From the entries below, copy out all lines holding "each".

▶ Records for this task:
*-*-*
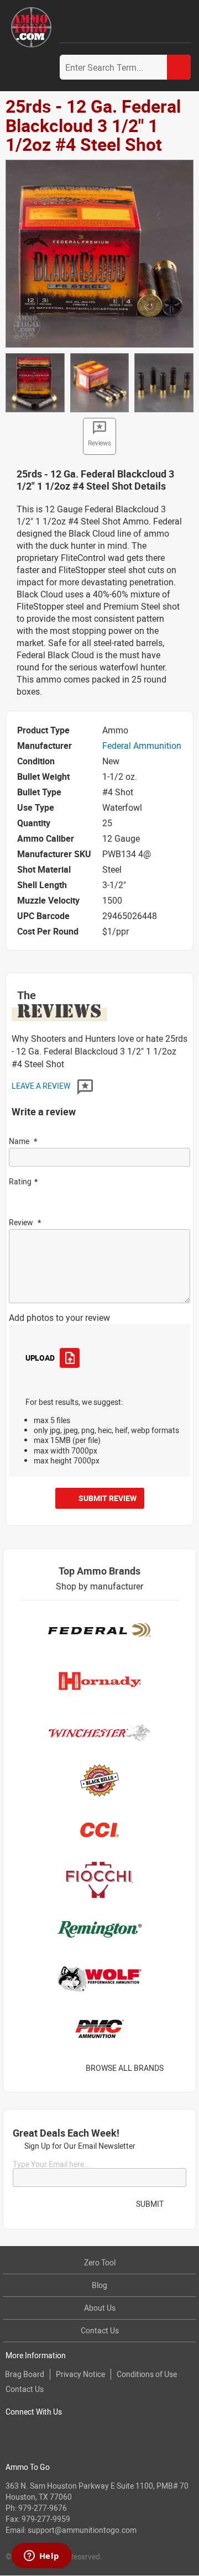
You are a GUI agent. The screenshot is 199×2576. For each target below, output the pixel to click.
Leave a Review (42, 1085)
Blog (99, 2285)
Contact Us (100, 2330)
*-*-*
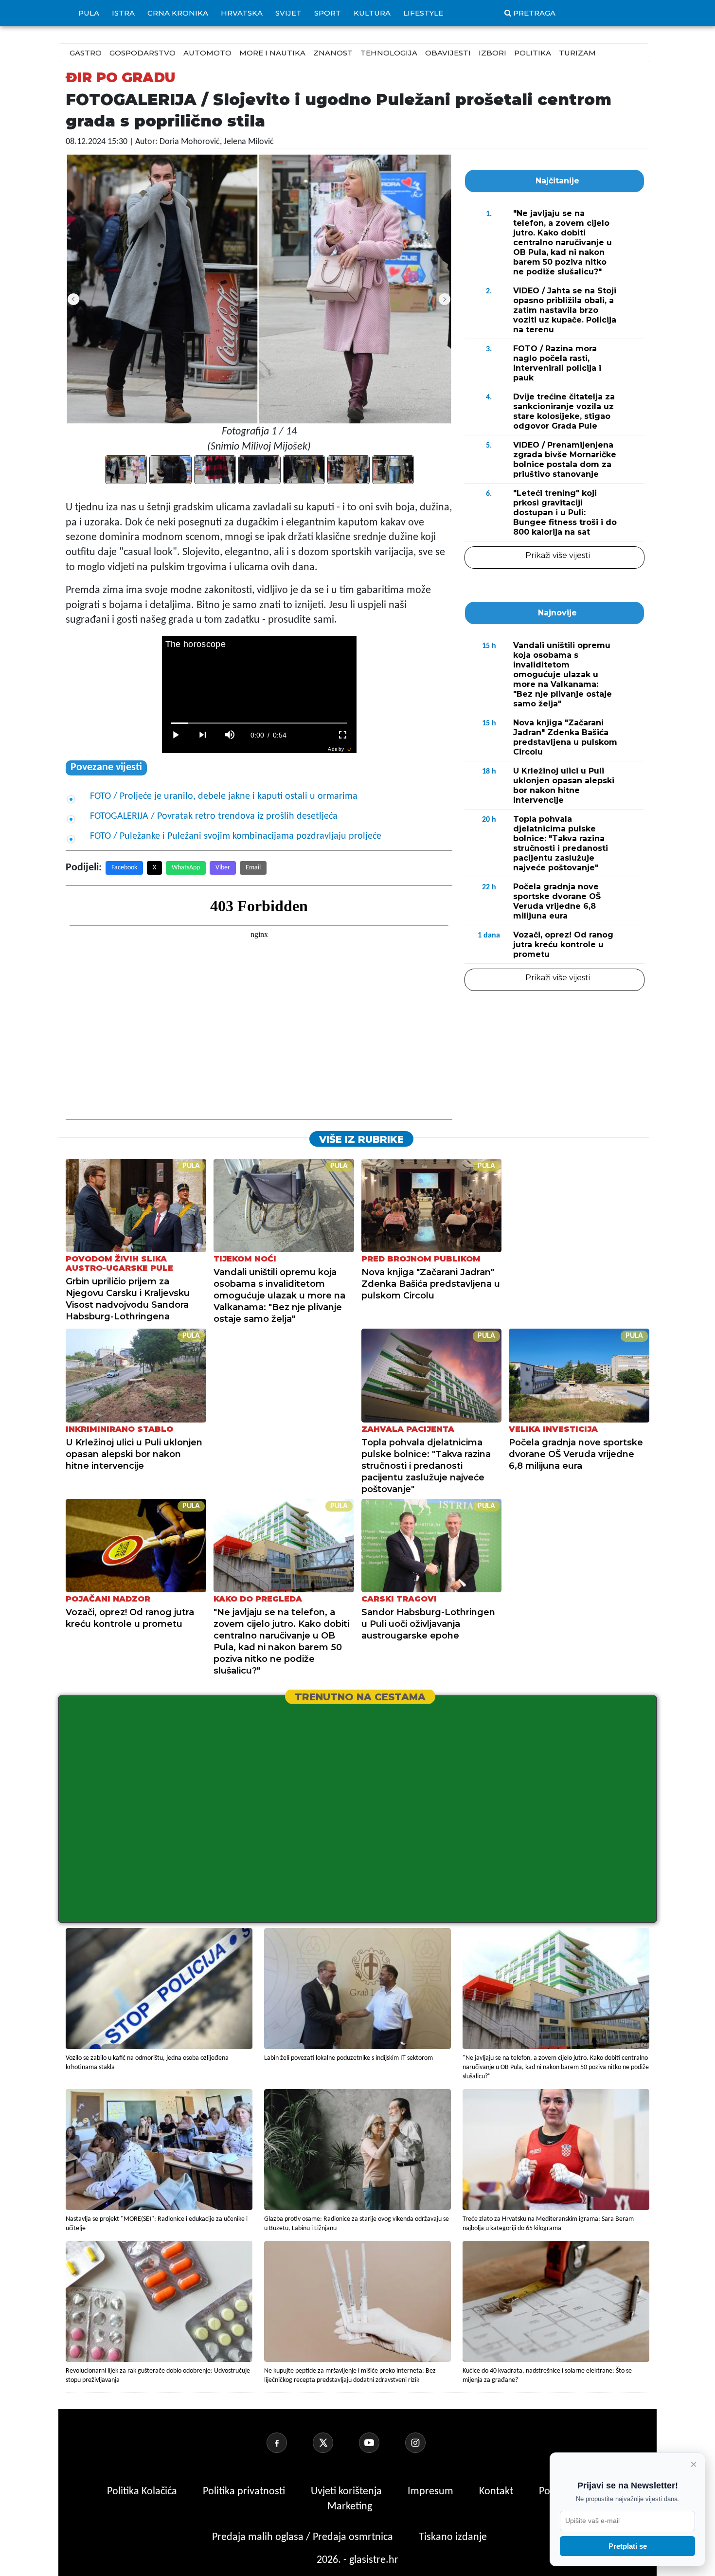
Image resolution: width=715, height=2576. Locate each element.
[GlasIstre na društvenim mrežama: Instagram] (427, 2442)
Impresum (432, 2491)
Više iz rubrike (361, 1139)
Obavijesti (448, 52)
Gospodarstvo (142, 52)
*-*-*
▶ Solution for this exercise:
You are a GUI agent. The screenshot is 199×2576. For each target below, output the pixel to click.
Image resolution: width=715, height=2576. Locate each element.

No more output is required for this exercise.